It has now been many months since this once-regular feature appeared. I started The State of First Things series back when I was trying to figure out if the magazine was still worth reading. Most of the issues were a bit light on substantive content. I still read every issue cover to cover, and every now and then a really good article would appear, but mostly each issue was just OK at best. Then R. R. Reno became the new Editor and Wow! what a difference an editor makes. I have read 5 issues since he took over. Five out of the five were amazingly good. So good, that reviewing them would have been a major time sink. An issue has 7 essays, and using the standards I was using back when this feature was regular, I would have reviewed at least 6 of the 7 articles from each issue. Moreover Reno’s editorial remarks are also always worth reviewing. [And the short bits at the end are fun—not Neuhaus good, but still good.]
The only real problem with the magazine right now is that the Book Review section is still terribly weak. I have been trying got figure out why. I think it is the books they are choosing.

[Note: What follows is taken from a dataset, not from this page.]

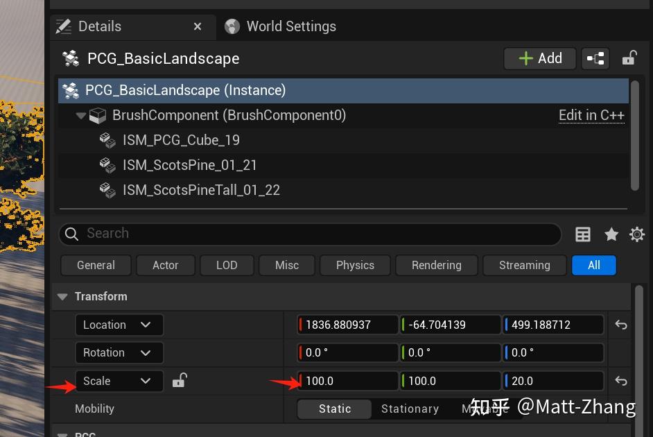Select ISM_ScotsPineTall_01_22 component
Image resolution: width=653 pixels, height=437 pixels.
[201, 190]
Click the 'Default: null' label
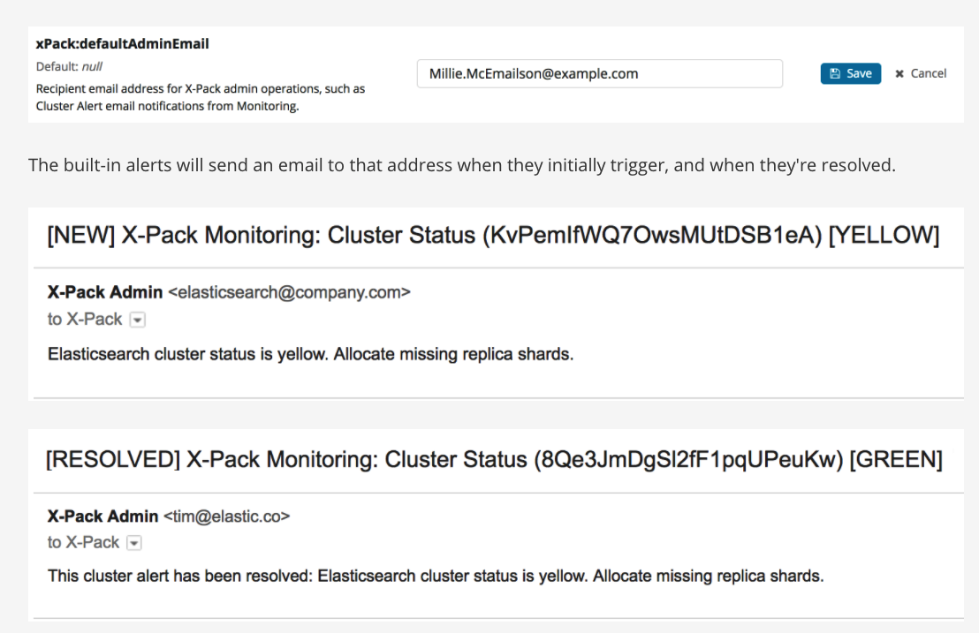The height and width of the screenshot is (633, 979). [69, 67]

From the last four issues, the books which got the long reviews are:
Regnerus and Uecker, Premarital Sex in America
Grafton and Weinberg, “I Have Always Loved the Holy Tongue”

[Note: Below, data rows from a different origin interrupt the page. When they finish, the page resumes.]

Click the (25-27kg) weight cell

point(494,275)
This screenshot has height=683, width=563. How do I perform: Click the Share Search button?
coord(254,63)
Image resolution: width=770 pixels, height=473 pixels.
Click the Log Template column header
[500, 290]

Pitre, Jesus and the Jewish Roots of the Eucharist
Farrow, Ascension Theology
Gottleib, Faith and Freedom
The Holy Bible, NIV
Volf, Allah
Wallace, The Pale King
Kugel, In the Valley of the Shadow
Kass, Kass and Schaub, What So Proudly We Hail
Smith, et, al., Lost in Translation
Rosenberg, The Atheists’ Guide to Reality
Hancock, The Responsibility of Reason
Clark, Founding the Fathers
Landes, Heaven on Earth
McWilliams, The Democratic Soul and Redeeming Democracy in America
Genzo, Treasury of the True Dharma Eye
Lemert, Why Niebuhr Matters
Burleigh, Moral Combat
Grayling, The Good Book
Now the first thing to notice about that list is that there are not many books on it of which I would have seen the title and thought, “I wonder if that book is any good” or “I can’t wait to read a review of the book.” So, when the book is not inherently interesting, it is incumbent on the reviewer to convince the reader that the book was worth reviewing. And on that front, most book reviewers fail miserably. A good reviewer can write an interesting review of a good or a bad book and the review will be worth reading. A mediocre reviewer has no hope of writing a good review of a book which has no intrinsic interest to the reader. Since really good reviewers are rare (though, The New Criterion seems to have a steady supply for some reason), the book review editor of a magazine needs to do a careful job picking the books to be reviewed so that a mediocre reviewer writing a solid review will still be writing something worth reading. So, here is the question: Does anyone, anyone at all, think that those were the 20 books published at that time which were of greatest interest to readers of a journal like First Things? Surely, there were better, more interesting books to be reviewed in the realm of Religion and Public Life. Now don’t get me wrong. Some of the reviews of those books were really good. Hart, for example, reviewed the Genzo book, and like everything Hart writes, it was fascinating. But the average review was a not terribly interesting review of a not terribly interesting book. Let us hope that the book review section gets livelier in time.
This, however, is just a quibble about the magazine as whole. First Things has rejoined the New Criterion as Must Reading.